Épisode 95

May 24, 2023

James Slotnick parle de politique de relèvement du plafond de la dette américaine

James Slotnick, chef des Affaires gouvernementales et de la durabilité à la Sun Life, parle des pourparlers au Congrès au sujet du relèvement de la dette d’ici le 1er juin.

Steve Peacher : Bonjour tout le monde, ici Steve Peacher, président de Gestion SLC. J’ai le plaisir de m’entretenir de nouveau aujourd’hui avec James Slotnick, qui est le vice-président et chef des Affaires gouvernementales et de la durabilité à la Sun Life. Merci, James, d’avoir accepté mon invitation.

James Slotnick : Tout le plaisir est pour moi, Steve. C’est notre troisième ou quatrième entretien, n’est-ce pas? Si vous m’invitez une cinquième fois, il faudra que je porte une veste arborant le chiffre « 5 », comme c’était la tradition à Saturday Night Live. Mais nous verrons comment je me débrouille aujourd’hui, et s’il y a lieu, que vous me réinvitiez.

Steve Peacher : Jusqu’à présent, James, vous avez su captiver l’attention de nos auditeurs, et nous avons pris l’habitude de vous inviter chaque fois qu’il se passe quelque chose à Washington qui a un large impact sur l’économie, comme les élections ou des changements à la législation. Cet épisode est enregistré le mardi 23 mai en matinée, et nous nous entretiendrons sur le plafond de la dette, un sujet qui a fait l’objet de moult débats au fil des années, jusqu’à ce que le Congrès annonce qu’il est parvenu à une entente à la toute dernière minute. Mais, chaque fois, nous nous demandons si cette fois-ci le pire ne pourra pas être évité. Alors, pourquoi continuer de croire que cette fois-ci, la Maison-Blanche et le Congrès arriveront à une entente? Parce que, dans le passé, ils ont toujours réussi à arriver à une entente, même si elle a eu des conséquences. Il y a quelques années, la dette a été déclassée par l’une des agences de notation. Mais doit-on penser que rien ne sera fait dans ce cas-ci?

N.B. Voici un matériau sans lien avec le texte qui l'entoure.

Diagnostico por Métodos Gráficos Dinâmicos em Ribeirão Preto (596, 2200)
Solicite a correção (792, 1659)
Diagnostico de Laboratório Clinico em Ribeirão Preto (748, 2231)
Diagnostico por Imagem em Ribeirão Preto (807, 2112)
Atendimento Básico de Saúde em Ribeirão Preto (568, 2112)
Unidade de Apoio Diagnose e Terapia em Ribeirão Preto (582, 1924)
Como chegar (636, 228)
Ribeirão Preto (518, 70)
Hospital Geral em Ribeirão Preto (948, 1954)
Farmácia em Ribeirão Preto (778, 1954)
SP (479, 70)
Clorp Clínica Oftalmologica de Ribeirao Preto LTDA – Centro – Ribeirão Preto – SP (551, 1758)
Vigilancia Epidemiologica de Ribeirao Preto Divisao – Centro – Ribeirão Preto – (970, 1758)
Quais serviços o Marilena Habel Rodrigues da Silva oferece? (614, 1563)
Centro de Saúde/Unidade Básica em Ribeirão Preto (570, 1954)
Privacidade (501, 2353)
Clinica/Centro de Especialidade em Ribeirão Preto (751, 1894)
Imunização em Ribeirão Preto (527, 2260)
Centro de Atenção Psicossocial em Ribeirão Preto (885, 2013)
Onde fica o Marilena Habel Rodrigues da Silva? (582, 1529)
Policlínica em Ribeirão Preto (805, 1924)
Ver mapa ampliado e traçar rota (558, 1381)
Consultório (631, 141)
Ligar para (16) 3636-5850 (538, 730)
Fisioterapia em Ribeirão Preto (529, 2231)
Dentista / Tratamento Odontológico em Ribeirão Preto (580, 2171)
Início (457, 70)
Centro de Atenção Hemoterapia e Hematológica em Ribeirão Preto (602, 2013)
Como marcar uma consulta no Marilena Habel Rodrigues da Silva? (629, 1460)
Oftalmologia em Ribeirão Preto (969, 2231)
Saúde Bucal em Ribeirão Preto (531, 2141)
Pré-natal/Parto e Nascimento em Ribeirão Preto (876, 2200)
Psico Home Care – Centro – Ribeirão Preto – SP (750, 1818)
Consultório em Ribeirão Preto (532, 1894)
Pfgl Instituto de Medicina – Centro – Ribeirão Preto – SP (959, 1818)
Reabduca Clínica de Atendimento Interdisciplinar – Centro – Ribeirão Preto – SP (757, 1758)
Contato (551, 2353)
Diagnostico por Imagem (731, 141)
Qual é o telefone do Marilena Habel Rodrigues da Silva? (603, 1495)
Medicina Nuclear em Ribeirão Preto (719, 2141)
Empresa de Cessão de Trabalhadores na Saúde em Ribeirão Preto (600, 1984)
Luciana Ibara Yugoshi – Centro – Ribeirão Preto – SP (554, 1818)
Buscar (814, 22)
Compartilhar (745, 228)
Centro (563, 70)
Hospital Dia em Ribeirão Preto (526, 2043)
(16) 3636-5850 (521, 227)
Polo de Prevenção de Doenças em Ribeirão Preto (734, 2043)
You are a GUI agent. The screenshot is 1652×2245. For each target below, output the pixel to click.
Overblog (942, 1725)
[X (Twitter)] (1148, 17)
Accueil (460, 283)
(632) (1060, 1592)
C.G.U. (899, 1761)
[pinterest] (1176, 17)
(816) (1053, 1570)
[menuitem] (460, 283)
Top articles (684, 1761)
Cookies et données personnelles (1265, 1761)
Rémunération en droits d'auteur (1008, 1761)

James Slotnick : On a l’impression que tous les éléments sont réunis pour qu’ils ne parviennent pas à conclure une entente : une faible majorité pour les républicains à la Chambre des représentants, et une très faible majorité pour les démocrates au Sénat. En revanche, quand on voit ce que la Chambre a pu faire il y a 2 ou 3 semaines, avec la Limit, Save and Grow Act, qui a été adoptée à une voix près, et qui a relevé le plafond de la dette sous réserve de réductions des dépenses en guise de compensation, tout porte à croire qu’une entente pourrait être conclue. La semaine dernière, une quarantaine de républicains ont signé une lettre disant qu’ils soutenaient l’esprit et la lettre de la Limit, Save and Grow Act. On a donc l’impression que les républicains sont prêts à s’investir un peu et à s’assurer qu’ils obtiennent ce qu’ils veulent. Cela dit, je pense que le président Biden est prêt à négocier. De plus, nous avons l’impression d’être en 2011, et qu’une entente sera conclue à la toute dernière minute. À l’époque, le président Boehner avait négocié directement avec le président Obama; aujourd’hui, le président McCarthy et son équipe ont négocié directement avec le président Biden. Ainsi, bien que tous les éléments soient réunis pour qu’ils ne puissent pas conclure d’entente, je pense qu’ils parviendront à conclure une entente en fin de compte.

Steve Peacher : Et, en supposant qu’ils parviennent à conclure une entente, quelle en sera la teneur? À votre avis?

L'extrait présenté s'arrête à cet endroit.